Records
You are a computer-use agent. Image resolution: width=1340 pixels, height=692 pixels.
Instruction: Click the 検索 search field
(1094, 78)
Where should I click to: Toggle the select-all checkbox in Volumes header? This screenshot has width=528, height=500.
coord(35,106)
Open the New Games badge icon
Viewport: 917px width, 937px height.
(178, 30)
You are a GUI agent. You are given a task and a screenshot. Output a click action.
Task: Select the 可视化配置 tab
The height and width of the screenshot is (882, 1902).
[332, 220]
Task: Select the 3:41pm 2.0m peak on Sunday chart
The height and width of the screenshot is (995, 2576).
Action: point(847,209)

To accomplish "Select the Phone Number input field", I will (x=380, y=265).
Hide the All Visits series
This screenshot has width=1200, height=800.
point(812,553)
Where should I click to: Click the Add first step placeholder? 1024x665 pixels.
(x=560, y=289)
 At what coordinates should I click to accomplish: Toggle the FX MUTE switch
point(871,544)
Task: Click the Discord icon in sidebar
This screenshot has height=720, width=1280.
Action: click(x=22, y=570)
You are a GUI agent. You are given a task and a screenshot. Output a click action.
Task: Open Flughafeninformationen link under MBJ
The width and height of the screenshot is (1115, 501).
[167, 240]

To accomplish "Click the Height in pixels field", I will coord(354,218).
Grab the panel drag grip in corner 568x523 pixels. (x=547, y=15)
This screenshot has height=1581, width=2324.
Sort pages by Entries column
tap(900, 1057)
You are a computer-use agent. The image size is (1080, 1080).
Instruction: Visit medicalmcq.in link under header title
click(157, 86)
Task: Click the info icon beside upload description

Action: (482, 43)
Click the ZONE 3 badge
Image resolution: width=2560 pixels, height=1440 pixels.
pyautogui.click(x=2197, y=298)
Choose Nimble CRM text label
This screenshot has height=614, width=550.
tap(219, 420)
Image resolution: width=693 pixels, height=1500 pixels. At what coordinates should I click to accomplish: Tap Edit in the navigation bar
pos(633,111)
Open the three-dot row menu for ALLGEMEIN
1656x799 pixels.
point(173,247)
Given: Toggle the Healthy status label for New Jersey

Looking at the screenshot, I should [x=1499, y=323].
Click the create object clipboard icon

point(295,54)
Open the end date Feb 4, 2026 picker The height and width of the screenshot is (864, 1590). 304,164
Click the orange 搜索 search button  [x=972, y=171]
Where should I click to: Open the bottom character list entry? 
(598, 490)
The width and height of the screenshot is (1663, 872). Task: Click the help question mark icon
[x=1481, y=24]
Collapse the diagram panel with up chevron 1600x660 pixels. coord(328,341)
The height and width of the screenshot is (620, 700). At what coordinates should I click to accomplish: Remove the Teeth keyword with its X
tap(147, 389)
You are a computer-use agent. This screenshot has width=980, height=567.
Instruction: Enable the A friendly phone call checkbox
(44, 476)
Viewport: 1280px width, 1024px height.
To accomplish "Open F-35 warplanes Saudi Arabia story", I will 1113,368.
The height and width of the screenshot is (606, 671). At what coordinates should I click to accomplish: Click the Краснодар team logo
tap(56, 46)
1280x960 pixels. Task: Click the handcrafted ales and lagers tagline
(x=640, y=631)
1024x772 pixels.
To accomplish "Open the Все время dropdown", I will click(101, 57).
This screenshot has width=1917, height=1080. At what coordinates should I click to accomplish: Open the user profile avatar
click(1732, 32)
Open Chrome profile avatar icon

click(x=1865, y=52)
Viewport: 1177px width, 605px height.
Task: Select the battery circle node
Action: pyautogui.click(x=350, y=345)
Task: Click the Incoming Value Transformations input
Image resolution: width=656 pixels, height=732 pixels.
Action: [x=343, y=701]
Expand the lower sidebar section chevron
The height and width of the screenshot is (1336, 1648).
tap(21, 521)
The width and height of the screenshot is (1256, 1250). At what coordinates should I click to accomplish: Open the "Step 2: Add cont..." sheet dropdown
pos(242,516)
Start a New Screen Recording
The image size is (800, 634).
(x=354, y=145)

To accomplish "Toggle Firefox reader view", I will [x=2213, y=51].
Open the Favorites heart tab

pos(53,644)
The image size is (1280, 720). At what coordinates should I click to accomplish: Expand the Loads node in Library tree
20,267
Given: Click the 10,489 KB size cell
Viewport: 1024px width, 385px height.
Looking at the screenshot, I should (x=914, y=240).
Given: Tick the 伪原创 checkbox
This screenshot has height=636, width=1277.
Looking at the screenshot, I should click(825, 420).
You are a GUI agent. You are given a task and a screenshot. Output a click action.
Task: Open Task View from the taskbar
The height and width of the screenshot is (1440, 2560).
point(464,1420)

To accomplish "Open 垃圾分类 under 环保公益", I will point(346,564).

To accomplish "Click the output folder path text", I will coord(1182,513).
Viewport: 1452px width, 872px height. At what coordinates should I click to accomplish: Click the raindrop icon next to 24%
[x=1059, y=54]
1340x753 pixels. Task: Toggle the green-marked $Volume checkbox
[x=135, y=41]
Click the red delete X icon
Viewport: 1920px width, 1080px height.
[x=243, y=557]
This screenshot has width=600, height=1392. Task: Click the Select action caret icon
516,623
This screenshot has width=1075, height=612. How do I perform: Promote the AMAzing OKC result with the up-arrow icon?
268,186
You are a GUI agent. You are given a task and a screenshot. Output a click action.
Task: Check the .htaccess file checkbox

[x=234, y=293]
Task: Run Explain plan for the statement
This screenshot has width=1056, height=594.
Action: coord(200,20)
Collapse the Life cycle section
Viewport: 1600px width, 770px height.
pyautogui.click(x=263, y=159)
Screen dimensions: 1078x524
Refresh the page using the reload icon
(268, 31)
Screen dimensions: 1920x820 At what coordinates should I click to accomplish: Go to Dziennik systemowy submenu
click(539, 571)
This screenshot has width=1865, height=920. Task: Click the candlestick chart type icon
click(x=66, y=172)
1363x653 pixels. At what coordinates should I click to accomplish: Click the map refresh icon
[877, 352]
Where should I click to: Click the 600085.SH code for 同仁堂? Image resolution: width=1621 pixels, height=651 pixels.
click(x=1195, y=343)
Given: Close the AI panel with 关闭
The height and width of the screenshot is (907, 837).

*Given task:*
Please rename "pixels" to "px" throughout the lines above and give back all of them, with nothing else changed.

*Solution for this task:*
You are a computer-use agent. Image resolution: width=1340 px, height=692 px.
Instruction: Click the 検索 search field
(1094, 78)
Where should I click to: Toggle the select-all checkbox in Volumes header? This screenshot has width=528, height=500.
coord(35,106)
Open the New Games badge icon
Viewport: 917px width, 937px height.
(178, 30)
You are a GUI agent. You are given a task and a screenshot. Output a click action.
Task: Select the 可视化配置 tab
The height and width of the screenshot is (882, 1902).
[332, 220]
Task: Select the 3:41pm 2.0m peak on Sunday chart
The height and width of the screenshot is (995, 2576).
Action: point(847,209)

To accomplish "Select the Phone Number input field", I will (x=380, y=265).
Hide the All Visits series
This screenshot has width=1200, height=800.
point(812,553)
Where should I click to: Click the Add first step placeholder? 1024x665 px.
(x=560, y=289)
 At what coordinates should I click to accomplish: Toggle the FX MUTE switch
point(871,544)
Task: Click the Discord icon in sidebar
This screenshot has height=720, width=1280.
Action: click(x=22, y=570)
You are a GUI agent. You are given a task and a screenshot. Output a click action.
Task: Open Flughafeninformationen link under MBJ
The width and height of the screenshot is (1115, 501).
[167, 240]

To accomplish "Click the Height in px field", I will coord(354,218).
Grab the panel drag grip in corner 568x523 px. (x=547, y=15)
This screenshot has height=1581, width=2324.
Sort pages by Entries column
tap(900, 1057)
You are a computer-use agent. The image size is (1080, 1080).
Instruction: Visit medicalmcq.in link under header title
click(157, 86)
Task: Click the info icon beside upload description

Action: (482, 43)
Click the ZONE 3 badge
Image resolution: width=2560 px, height=1440 px.
pyautogui.click(x=2197, y=298)
Choose Nimble CRM text label
This screenshot has height=614, width=550.
tap(219, 420)
Image resolution: width=693 px, height=1500 px. At what coordinates should I click to accomplish: Tap Edit in the navigation bar
pos(633,111)
Open the three-dot row menu for ALLGEMEIN
1656x799 px.
point(173,247)
Given: Toggle the Healthy status label for New Jersey

Looking at the screenshot, I should [x=1499, y=323].
Click the create object clipboard icon

point(295,54)
Open the end date Feb 4, 2026 picker The height and width of the screenshot is (864, 1590). 304,164
Click the orange 搜索 search button  [x=972, y=171]
Where should I click to: Open the bottom character list entry? 
(598, 490)
The width and height of the screenshot is (1663, 872). Task: Click the help question mark icon
[x=1481, y=24]
Collapse the diagram panel with up chevron 1600x660 px. coord(328,341)
The height and width of the screenshot is (620, 700). At what coordinates should I click to accomplish: Remove the Teeth keyword with its X
tap(147, 389)
You are a computer-use agent. This screenshot has width=980, height=567.
Instruction: Enable the A friendly phone call checkbox
(44, 476)
Viewport: 1280px width, 1024px height.
To accomplish "Open F-35 warplanes Saudi Arabia story", I will 1113,368.
The height and width of the screenshot is (606, 671). At what coordinates should I click to accomplish: Click the Краснодар team logo
tap(56, 46)
1280x960 px. Task: Click the handcrafted ales and lagers tagline
(x=640, y=631)
1024x772 px.
To accomplish "Open the Все время dropdown", I will click(101, 57).
This screenshot has width=1917, height=1080. At what coordinates should I click to accomplish: Open the user profile avatar
click(1732, 32)
Open Chrome profile avatar icon

click(x=1865, y=52)
Viewport: 1177px width, 605px height.
Task: Select the battery circle node
Action: pyautogui.click(x=350, y=345)
Task: Click the Incoming Value Transformations input
Image resolution: width=656 px, height=732 px.
Action: [x=343, y=701]
Expand the lower sidebar section chevron
The height and width of the screenshot is (1336, 1648).
tap(21, 521)
The width and height of the screenshot is (1256, 1250). At what coordinates should I click to accomplish: Open the "Step 2: Add cont..." sheet dropdown
pos(242,516)
Start a New Screen Recording
The image size is (800, 634).
(x=354, y=145)

To accomplish "Toggle Firefox reader view", I will [x=2213, y=51].
Open the Favorites heart tab

pos(53,644)
The image size is (1280, 720). At what coordinates should I click to accomplish: Expand the Loads node in Library tree
20,267
Given: Click the 10,489 KB size cell
Viewport: 1024px width, 385px height.
Looking at the screenshot, I should (x=914, y=240).
Given: Tick the 伪原创 checkbox
This screenshot has height=636, width=1277.
Looking at the screenshot, I should click(825, 420).
You are a GUI agent. You are given a task and a screenshot. Output a click action.
Task: Open Task View from the taskbar
The height and width of the screenshot is (1440, 2560).
point(464,1420)

To accomplish "Open 垃圾分类 under 环保公益", I will point(346,564).

To accomplish "Click the output folder path text", I will coord(1182,513).
Viewport: 1452px width, 872px height. At what coordinates should I click to accomplish: Click the raindrop icon next to 24%
[x=1059, y=54]
1340x753 px. Task: Toggle the green-marked $Volume checkbox
[x=135, y=41]
Click the red delete X icon
Viewport: 1920px width, 1080px height.
[x=243, y=557]
This screenshot has width=600, height=1392. Task: Click the Select action caret icon
516,623
This screenshot has width=1075, height=612. How do I perform: Promote the AMAzing OKC result with the up-arrow icon?
268,186
You are a GUI agent. You are given a task and a screenshot. Output a click action.
Task: Check the .htaccess file checkbox

[x=234, y=293]
Task: Run Explain plan for the statement
This screenshot has width=1056, height=594.
Action: coord(200,20)
Collapse the Life cycle section
Viewport: 1600px width, 770px height.
pyautogui.click(x=263, y=159)
Screen dimensions: 1078x524
Refresh the page using the reload icon
(268, 31)
Screen dimensions: 1920x820 At what coordinates should I click to accomplish: Go to Dziennik systemowy submenu
click(539, 571)
This screenshot has width=1865, height=920. Task: Click the candlestick chart type icon
click(x=66, y=172)
1363x653 px. At what coordinates should I click to accomplish: Click the map refresh icon
[877, 352]
Where should I click to: Click the 600085.SH code for 同仁堂? Image resolution: width=1621 px, height=651 px.
click(x=1195, y=343)
Given: Close the AI panel with 关闭
The height and width of the screenshot is (907, 837).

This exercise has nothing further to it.